**YOUR GOAL**. Could you give again, word for word, everything from the line containing "The image size is (1207, 824)." down to the end of the material?

** Start STORED ROWS **

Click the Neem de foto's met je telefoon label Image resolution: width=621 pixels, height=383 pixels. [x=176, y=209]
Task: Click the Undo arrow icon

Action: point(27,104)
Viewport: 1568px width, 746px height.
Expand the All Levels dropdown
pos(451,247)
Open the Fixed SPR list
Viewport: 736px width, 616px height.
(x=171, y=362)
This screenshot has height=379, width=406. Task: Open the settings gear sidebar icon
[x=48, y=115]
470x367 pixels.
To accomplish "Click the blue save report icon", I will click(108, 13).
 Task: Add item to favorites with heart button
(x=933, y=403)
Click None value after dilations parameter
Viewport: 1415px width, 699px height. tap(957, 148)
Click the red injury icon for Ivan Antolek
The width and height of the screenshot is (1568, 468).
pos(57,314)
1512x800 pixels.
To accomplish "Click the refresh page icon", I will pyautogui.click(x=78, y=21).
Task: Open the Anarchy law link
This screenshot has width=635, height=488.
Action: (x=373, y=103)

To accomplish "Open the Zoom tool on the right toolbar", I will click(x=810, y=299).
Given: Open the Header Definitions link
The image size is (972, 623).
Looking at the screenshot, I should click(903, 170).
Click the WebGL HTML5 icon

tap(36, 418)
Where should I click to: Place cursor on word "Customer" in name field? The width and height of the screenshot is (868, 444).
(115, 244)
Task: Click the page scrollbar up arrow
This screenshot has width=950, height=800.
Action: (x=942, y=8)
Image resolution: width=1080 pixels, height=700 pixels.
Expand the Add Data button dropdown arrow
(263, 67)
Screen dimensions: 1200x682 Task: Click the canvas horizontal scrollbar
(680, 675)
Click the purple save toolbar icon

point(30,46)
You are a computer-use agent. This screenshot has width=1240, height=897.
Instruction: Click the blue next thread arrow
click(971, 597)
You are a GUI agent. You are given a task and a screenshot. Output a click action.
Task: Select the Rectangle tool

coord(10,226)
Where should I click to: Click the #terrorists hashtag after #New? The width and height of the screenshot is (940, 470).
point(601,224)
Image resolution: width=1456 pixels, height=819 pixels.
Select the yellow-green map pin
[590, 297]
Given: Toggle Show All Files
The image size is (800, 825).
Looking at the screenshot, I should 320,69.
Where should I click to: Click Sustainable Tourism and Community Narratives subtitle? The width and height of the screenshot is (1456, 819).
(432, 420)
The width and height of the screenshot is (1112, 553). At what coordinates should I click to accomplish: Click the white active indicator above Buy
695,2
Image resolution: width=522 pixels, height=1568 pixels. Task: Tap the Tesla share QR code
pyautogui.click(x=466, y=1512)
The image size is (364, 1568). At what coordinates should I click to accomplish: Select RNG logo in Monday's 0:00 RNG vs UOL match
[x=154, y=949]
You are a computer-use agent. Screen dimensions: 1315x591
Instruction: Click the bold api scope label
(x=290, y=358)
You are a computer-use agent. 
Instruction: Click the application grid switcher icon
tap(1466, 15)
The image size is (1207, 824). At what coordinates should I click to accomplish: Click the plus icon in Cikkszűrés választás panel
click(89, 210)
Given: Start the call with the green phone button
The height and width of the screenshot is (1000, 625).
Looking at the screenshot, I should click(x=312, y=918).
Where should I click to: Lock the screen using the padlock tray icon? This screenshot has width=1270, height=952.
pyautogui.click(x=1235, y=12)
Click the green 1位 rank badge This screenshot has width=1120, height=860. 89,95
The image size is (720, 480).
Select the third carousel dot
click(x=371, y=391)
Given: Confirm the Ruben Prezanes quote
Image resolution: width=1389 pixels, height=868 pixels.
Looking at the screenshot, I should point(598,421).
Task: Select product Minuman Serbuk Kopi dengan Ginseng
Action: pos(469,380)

** End STORED ROWS **

**SOLUTION**.
The image size is (1207, 824). At what coordinates should I click to accomplish: Click the plus icon in Cikkszűrés választás panel
click(89, 210)
Given: Start the call with the green phone button
The height and width of the screenshot is (1000, 625).
Looking at the screenshot, I should click(x=312, y=918).
Where should I click to: Lock the screen using the padlock tray icon? This screenshot has width=1270, height=952.
pyautogui.click(x=1235, y=12)
Click the green 1位 rank badge This screenshot has width=1120, height=860. 89,95
The image size is (720, 480).
Select the third carousel dot
click(x=371, y=391)
Given: Confirm the Ruben Prezanes quote
Image resolution: width=1389 pixels, height=868 pixels.
Looking at the screenshot, I should point(598,421).
Task: Select product Minuman Serbuk Kopi dengan Ginseng
Action: pos(469,380)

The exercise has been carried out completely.